For as much as I thought the Mets were beyond this sort of stuff now, because it's a new regime and a totally different roster, they did a really good job of making it seem like it was 2008 on Tuesday night. Logan Verrett got bombed out of the building, the hitters couldn't solve Matt Wisler, the Mets lost and Terry Collins gave a jovial postgame conference where he did everything short of referring to himself as Charlie the Tuna.

I'm trying to not let these things bother me too much because this is a different era, and the team that's in pursuit of them still has a hard time getting out of their own way and is running out of time to catch up, but the Mets aren't doing a particularly good job of putting this thing away. Nor are they doing a good job of inspiring confidence if and when they do wrap this up.

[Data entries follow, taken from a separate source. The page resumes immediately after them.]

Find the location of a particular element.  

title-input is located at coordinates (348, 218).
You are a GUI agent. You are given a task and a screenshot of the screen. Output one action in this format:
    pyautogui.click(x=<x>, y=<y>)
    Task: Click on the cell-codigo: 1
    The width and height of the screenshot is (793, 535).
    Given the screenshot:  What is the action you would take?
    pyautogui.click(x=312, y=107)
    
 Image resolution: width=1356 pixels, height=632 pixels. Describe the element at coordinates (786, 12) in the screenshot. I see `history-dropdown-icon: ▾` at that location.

Right now, Tyler Clippard is taking a lot of heat because he gave up two key runs in the 9th inning, but I don't think this is really about Clippard. Clippard shouldn't have been in the game altogether. Clippard still needs to be resting that "sore back" or "sore neck" that he has for another week or so and let the other guys negotiate this stretch. But he's a very convenient scapegoat here. Really, the issue is that the Mets offense, which was carrying the team for weeks, stopped hitting. Granted, they were generating runs at an unsustainable pace and they were guaranteed to come back to Earth, but it doesn't help that basically everyone has gone cold at once. It can make a team look rather pedestrian when that happens.

I wouldn't go so far as to say the Mets are playing tight because for the most part they don't look tight. They're making the same dopey mistakes they usually make; it only causes more concern because, as I said, it's idiot time.